RNNs and Language modeling in TensorFlow

From feed-forward to Recurrent Neural Networks (RNNs)

In the last few weeks, we've seen how feed-forward and convolutional neural networks have achieved incredible results. They perform on par with, even outperform, humans in many different tasks.

Despite their seemingly magical properties, these models are still very limited. Humans aren't built to just do linear or logistic regression, or recognize individual objects. We can understand, communicate, and create. The inputs we deal with aren't just singular data points, but sequences that are rich in information and complex in time dependencies. Languages we use are sequential. Music we listen to is sequential. TV shows we watch are sequential. The question is: how can we make our models capable of processing sequences of inputs with all their intricacies the way humans do.

RNNs were created with the aim of capturing the sequential information. The Simple Recurrent Network (SRN) was first introduced by Jeff Elman in a paper entitled "Finding structure in time" (Elman, 1990). As Professor James McClelland wrote in his book:

"The paper was groundbreaking for many cognitive scientists and psycholinguists, since it was the first to completely break away from a prior commitment to specific linguistic units (e.g. phonemes or words), and to explore the vision that these units might be emergent consequences of a learning process operating over the latent structure in the speech stream. Elman had actually implemented an earlier model in which the input and output of the network was a very low-level spectrogram-like representation, trained using a spectral information extracted from a recording of his own voice saying 'This is the voice of the neural network'."

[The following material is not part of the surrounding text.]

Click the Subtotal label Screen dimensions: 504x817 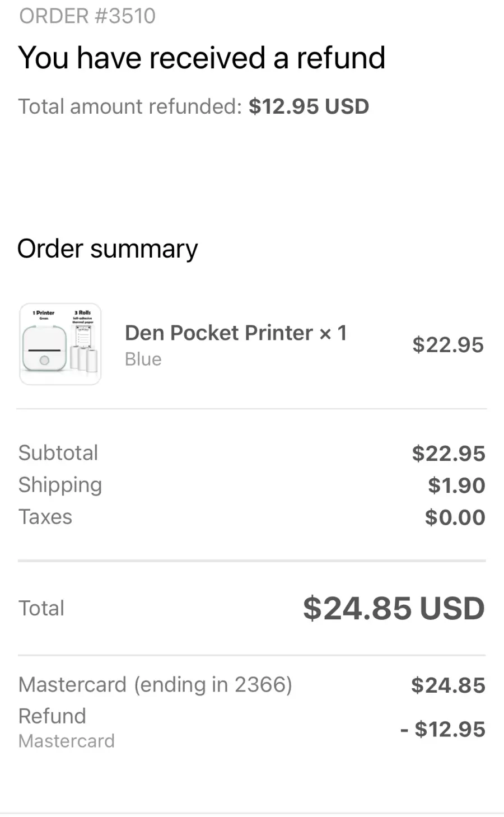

RNNs are built on the same computational unit, known as neuron, as the feed-forward neural networks. However, they differ in the way these neurons are connected to one another. Feed forward neural networks are organized in layers: signals are passed in one direction only (from inputs to outputs) and loops aren't allowed. RNNs, on the contrary, allow neurons to connect to themselves. This allows for the notion of time to be taken into account, as the neuron from the previous step can affect the neuron at the current step.

Graph from "A survey on the application of recurrent neural networks to statistical language modeling." by De Mulder et al. Computer Speech & Language 30.1 (2015): 61-98.

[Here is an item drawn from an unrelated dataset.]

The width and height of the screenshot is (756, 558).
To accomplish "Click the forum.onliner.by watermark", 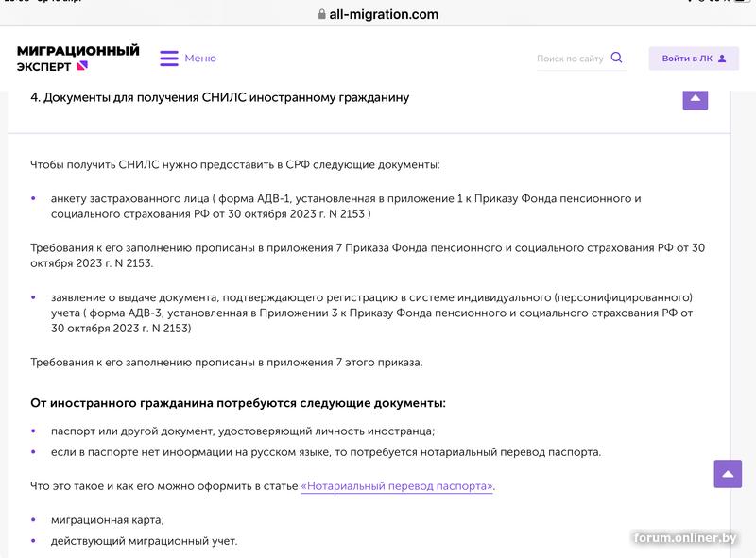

Elman's SRN did exactly this. In his early model, the hidden layer at this current step is a function of both the input at that step, and the hidden layer from the previous step. A few years earlier than Elman, Jordan developed a similar network, but instead of taking in the hidden layer of the previous step as the input, the hidden layer of the current step takes in the output from the previous step. Here is a side by side comparison of the two early simple neural networks on Wikipedia.

People often illustrate RNNs as neurons connecting to themselves, but you might find it easier to think of those neurons as they are unfolded: each neuron corresponds to one time step. For example, in the context of Natural Language Processing (NLP), if your input is a sentence of 10 tokens, each time step would correspond to one token. All the time steps share the same weights (because they are essentially the same neuron), which can reduce the total number of parameters we have to use.

Graph by Nature

Most people think of RNNs in the context of NLP because languages are highly sequential. Indeed, the first RNNs were built for NLP tasks and many nowadays NLP tasks are solved using RNNs. However, they can also be used for tasks dealing with audio, images, videos. For example, you can train an RNN to do the object recognition task on the dataset MNIST, treating each image as a sequence of pixels.

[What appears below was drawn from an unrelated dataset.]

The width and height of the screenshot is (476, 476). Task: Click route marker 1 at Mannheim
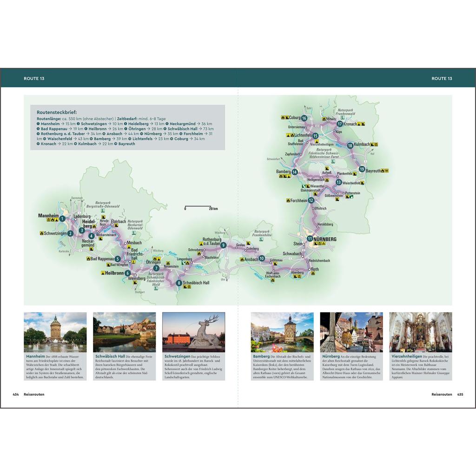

Back-propagation through Time (BPTT)

In a feed forward or a convolutional neural network, errors are back-propagated from the loss to all the layers. These errors are used to update the parameters (weights, biases) according to the update rule that we specify (gradient descent, Adam, ...) to decrease the loss.

In a recurrent neural network, errors are back-propagated from the loss to all the timesteps. The two main differences are:

  1. Each layer in a feed-forward network has its own parameters while all the timesteps in a RNN share the same parameters. We use the sum of the gradients at all the timesteps to update the parameters for each training sample/batch.
  2. A feed-forward network has a fixed number of layers, while a RNN can have an arbitrary number of timesteps depending on the length of the sequence.

For the number 2, this means that if your sequence is long (say, 1000 steps corresponding to 1000 words in a text document), the process of back-propagating through all those steps is computationally expensive. Another problem is that this can lead to the gradients to be exponentially increasing or decreasing, depending on whether they are big or small, which lead to vanishing or exploding gradients. Denny Britz has a great blog post on the BPTT and exploding/vanishing gradients.

Graph by Denny Britz

To avoid having to do the full parameter update for all the timesteps, we often limit the number of timesteps, resulting in what is known as truncated BPTT. This speeds up computation at each update. The downside is that we can only back-propagate the errors back to a limited number of timesteps, and the network won't be able to learn the dependencies from the beginning of time (e.g., from the beginning of a text).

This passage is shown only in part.